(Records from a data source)
....................

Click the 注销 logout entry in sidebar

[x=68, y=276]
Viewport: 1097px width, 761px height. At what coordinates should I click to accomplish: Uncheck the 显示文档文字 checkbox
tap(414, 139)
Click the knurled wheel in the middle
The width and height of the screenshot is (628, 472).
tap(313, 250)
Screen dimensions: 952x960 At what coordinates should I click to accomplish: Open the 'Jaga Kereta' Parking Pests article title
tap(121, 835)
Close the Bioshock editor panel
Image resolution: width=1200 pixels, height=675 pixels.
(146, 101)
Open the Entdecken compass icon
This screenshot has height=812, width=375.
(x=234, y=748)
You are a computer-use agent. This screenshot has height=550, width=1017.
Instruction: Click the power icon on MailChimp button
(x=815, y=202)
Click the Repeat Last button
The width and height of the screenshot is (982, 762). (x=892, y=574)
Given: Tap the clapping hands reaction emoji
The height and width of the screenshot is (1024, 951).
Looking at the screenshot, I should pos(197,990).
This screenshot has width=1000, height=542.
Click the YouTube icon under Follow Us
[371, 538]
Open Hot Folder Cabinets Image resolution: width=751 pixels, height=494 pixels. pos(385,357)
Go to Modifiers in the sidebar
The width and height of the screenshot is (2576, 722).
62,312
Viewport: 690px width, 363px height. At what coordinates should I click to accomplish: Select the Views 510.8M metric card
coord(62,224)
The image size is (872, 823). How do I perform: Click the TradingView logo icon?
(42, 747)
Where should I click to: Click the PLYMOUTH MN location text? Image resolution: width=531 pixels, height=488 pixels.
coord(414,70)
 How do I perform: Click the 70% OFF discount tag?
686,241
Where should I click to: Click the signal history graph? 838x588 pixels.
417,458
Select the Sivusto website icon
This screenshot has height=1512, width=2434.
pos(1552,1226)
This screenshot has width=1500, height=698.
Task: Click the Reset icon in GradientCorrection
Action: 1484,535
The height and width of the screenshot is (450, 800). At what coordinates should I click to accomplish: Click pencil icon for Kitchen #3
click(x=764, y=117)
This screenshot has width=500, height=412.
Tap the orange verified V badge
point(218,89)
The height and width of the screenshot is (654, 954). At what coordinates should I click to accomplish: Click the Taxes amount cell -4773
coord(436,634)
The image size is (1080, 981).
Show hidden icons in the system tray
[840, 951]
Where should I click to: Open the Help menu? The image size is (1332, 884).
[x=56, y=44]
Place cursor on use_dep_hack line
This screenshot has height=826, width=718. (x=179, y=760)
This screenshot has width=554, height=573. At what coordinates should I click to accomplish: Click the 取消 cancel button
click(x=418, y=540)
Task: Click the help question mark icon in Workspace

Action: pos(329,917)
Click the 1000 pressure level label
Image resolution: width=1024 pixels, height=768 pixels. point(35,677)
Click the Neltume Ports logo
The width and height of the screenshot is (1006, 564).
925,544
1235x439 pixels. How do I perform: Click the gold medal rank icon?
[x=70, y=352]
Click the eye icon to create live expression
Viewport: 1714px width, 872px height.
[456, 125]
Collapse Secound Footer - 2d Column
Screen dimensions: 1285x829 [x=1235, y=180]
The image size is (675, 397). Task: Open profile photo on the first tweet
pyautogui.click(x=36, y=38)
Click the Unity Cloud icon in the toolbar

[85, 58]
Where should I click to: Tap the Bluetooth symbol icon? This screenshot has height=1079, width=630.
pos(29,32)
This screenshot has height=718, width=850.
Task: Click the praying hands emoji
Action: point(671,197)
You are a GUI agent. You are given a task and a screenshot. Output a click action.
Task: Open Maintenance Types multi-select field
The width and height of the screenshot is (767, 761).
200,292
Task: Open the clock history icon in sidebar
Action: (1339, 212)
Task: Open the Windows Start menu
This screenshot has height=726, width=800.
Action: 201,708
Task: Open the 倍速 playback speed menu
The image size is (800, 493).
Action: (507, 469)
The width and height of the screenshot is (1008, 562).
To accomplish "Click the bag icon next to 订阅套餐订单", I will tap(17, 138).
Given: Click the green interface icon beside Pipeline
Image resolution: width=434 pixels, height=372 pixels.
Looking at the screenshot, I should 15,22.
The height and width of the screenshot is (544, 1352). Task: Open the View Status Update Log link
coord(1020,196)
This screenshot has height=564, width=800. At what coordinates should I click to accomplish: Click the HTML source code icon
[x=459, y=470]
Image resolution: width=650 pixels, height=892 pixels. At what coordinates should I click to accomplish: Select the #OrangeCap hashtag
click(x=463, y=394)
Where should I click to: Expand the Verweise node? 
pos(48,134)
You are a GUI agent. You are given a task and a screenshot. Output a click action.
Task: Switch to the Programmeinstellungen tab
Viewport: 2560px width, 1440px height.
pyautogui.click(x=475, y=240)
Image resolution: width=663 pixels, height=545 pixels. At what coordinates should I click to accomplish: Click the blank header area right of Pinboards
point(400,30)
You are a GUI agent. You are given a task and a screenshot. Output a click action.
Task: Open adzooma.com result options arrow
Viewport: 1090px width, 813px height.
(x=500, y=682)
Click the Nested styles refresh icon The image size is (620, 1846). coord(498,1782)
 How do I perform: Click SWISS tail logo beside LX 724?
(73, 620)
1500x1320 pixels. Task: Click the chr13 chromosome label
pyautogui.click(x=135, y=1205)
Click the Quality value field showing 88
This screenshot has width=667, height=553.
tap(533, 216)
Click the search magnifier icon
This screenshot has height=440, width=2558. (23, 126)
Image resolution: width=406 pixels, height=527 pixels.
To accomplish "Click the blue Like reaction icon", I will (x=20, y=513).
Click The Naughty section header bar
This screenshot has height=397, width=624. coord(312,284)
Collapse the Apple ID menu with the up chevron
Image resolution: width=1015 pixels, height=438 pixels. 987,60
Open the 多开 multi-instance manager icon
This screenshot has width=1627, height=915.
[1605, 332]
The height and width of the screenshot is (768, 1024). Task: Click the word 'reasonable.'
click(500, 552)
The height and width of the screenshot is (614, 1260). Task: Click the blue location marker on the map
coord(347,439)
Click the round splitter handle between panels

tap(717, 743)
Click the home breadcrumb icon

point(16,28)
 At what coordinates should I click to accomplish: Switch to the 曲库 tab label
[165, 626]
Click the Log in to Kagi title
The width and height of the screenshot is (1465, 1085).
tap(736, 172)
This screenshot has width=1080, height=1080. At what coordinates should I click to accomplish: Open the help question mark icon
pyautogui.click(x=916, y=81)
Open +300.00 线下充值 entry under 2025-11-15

....................

* Job:
Please rewrite the listing above, swapping "clapping hands" for "waving hand" and leaving everything else unchanged.

* Exercise result:
Click the 注销 logout entry in sidebar

[x=68, y=276]
Viewport: 1097px width, 761px height. At what coordinates should I click to accomplish: Uncheck the 显示文档文字 checkbox
tap(414, 139)
Click the knurled wheel in the middle
The width and height of the screenshot is (628, 472).
tap(313, 250)
Screen dimensions: 952x960 At what coordinates should I click to accomplish: Open the 'Jaga Kereta' Parking Pests article title
tap(121, 835)
Close the Bioshock editor panel
Image resolution: width=1200 pixels, height=675 pixels.
(146, 101)
Open the Entdecken compass icon
This screenshot has height=812, width=375.
(x=234, y=748)
You are a computer-use agent. This screenshot has height=550, width=1017.
Instruction: Click the power icon on MailChimp button
(x=815, y=202)
Click the Repeat Last button
The width and height of the screenshot is (982, 762). (x=892, y=574)
Given: Tap the waving hand reaction emoji
The height and width of the screenshot is (1024, 951).
Looking at the screenshot, I should pos(197,990).
This screenshot has width=1000, height=542.
Click the YouTube icon under Follow Us
[371, 538]
Open Hot Folder Cabinets Image resolution: width=751 pixels, height=494 pixels. pos(385,357)
Go to Modifiers in the sidebar
The width and height of the screenshot is (2576, 722).
62,312
Viewport: 690px width, 363px height. At what coordinates should I click to accomplish: Select the Views 510.8M metric card
coord(62,224)
The image size is (872, 823). How do I perform: Click the TradingView logo icon?
(42, 747)
Where should I click to: Click the PLYMOUTH MN location text? Image resolution: width=531 pixels, height=488 pixels.
coord(414,70)
 How do I perform: Click the 70% OFF discount tag?
686,241
Where should I click to: Click the signal history graph? 838x588 pixels.
417,458
Select the Sivusto website icon
This screenshot has height=1512, width=2434.
pos(1552,1226)
This screenshot has width=1500, height=698.
Task: Click the Reset icon in GradientCorrection
Action: 1484,535
The height and width of the screenshot is (450, 800). At what coordinates should I click to accomplish: Click pencil icon for Kitchen #3
click(x=764, y=117)
This screenshot has width=500, height=412.
Tap the orange verified V badge
point(218,89)
The height and width of the screenshot is (654, 954). At what coordinates should I click to accomplish: Click the Taxes amount cell -4773
coord(436,634)
The image size is (1080, 981).
Show hidden icons in the system tray
[840, 951]
Where should I click to: Open the Help menu? The image size is (1332, 884).
[x=56, y=44]
Place cursor on use_dep_hack line
This screenshot has height=826, width=718. (x=179, y=760)
This screenshot has width=554, height=573. At what coordinates should I click to accomplish: Click the 取消 cancel button
click(x=418, y=540)
Task: Click the help question mark icon in Workspace

Action: pos(329,917)
Click the 1000 pressure level label
Image resolution: width=1024 pixels, height=768 pixels. point(35,677)
Click the Neltume Ports logo
The width and height of the screenshot is (1006, 564).
925,544
1235x439 pixels. How do I perform: Click the gold medal rank icon?
[x=70, y=352]
Click the eye icon to create live expression
Viewport: 1714px width, 872px height.
[456, 125]
Collapse Secound Footer - 2d Column
Screen dimensions: 1285x829 [x=1235, y=180]
The image size is (675, 397). Task: Open profile photo on the first tweet
pyautogui.click(x=36, y=38)
Click the Unity Cloud icon in the toolbar

[85, 58]
Where should I click to: Tap the Bluetooth symbol icon? This screenshot has height=1079, width=630.
pos(29,32)
This screenshot has height=718, width=850.
Task: Click the praying hands emoji
Action: point(671,197)
You are a GUI agent. You are given a task and a screenshot. Output a click action.
Task: Open Maintenance Types multi-select field
The width and height of the screenshot is (767, 761).
200,292
Task: Open the clock history icon in sidebar
Action: (1339, 212)
Task: Open the Windows Start menu
This screenshot has height=726, width=800.
Action: 201,708
Task: Open the 倍速 playback speed menu
The image size is (800, 493).
Action: (507, 469)
The width and height of the screenshot is (1008, 562).
To accomplish "Click the bag icon next to 订阅套餐订单", I will tap(17, 138).
Given: Click the green interface icon beside Pipeline
Image resolution: width=434 pixels, height=372 pixels.
Looking at the screenshot, I should 15,22.
The height and width of the screenshot is (544, 1352). Task: Open the View Status Update Log link
coord(1020,196)
This screenshot has height=564, width=800. At what coordinates should I click to accomplish: Click the HTML source code icon
[x=459, y=470]
Image resolution: width=650 pixels, height=892 pixels. At what coordinates should I click to accomplish: Select the #OrangeCap hashtag
click(x=463, y=394)
Where should I click to: Expand the Verweise node? 
pos(48,134)
You are a GUI agent. You are given a task and a screenshot. Output a click action.
Task: Switch to the Programmeinstellungen tab
Viewport: 2560px width, 1440px height.
pyautogui.click(x=475, y=240)
Image resolution: width=663 pixels, height=545 pixels. At what coordinates should I click to accomplish: Click the blank header area right of Pinboards
point(400,30)
You are a GUI agent. You are given a task and a screenshot. Output a click action.
Task: Open adzooma.com result options arrow
Viewport: 1090px width, 813px height.
(x=500, y=682)
Click the Nested styles refresh icon The image size is (620, 1846). coord(498,1782)
 How do I perform: Click SWISS tail logo beside LX 724?
(73, 620)
1500x1320 pixels. Task: Click the chr13 chromosome label
pyautogui.click(x=135, y=1205)
Click the Quality value field showing 88
This screenshot has width=667, height=553.
tap(533, 216)
Click the search magnifier icon
This screenshot has height=440, width=2558. (23, 126)
Image resolution: width=406 pixels, height=527 pixels.
To accomplish "Click the blue Like reaction icon", I will (x=20, y=513).
Click The Naughty section header bar
This screenshot has height=397, width=624. coord(312,284)
Collapse the Apple ID menu with the up chevron
Image resolution: width=1015 pixels, height=438 pixels. 987,60
Open the 多开 multi-instance manager icon
This screenshot has width=1627, height=915.
[1605, 332]
The height and width of the screenshot is (768, 1024). Task: Click the word 'reasonable.'
click(500, 552)
The height and width of the screenshot is (614, 1260). Task: Click the blue location marker on the map
coord(347,439)
Click the round splitter handle between panels

tap(717, 743)
Click the home breadcrumb icon

point(16,28)
 At what coordinates should I click to accomplish: Switch to the 曲库 tab label
[165, 626]
Click the Log in to Kagi title
The width and height of the screenshot is (1465, 1085).
tap(736, 172)
This screenshot has width=1080, height=1080. At what coordinates should I click to accomplish: Open the help question mark icon
pyautogui.click(x=916, y=81)
Open +300.00 线下充值 entry under 2025-11-15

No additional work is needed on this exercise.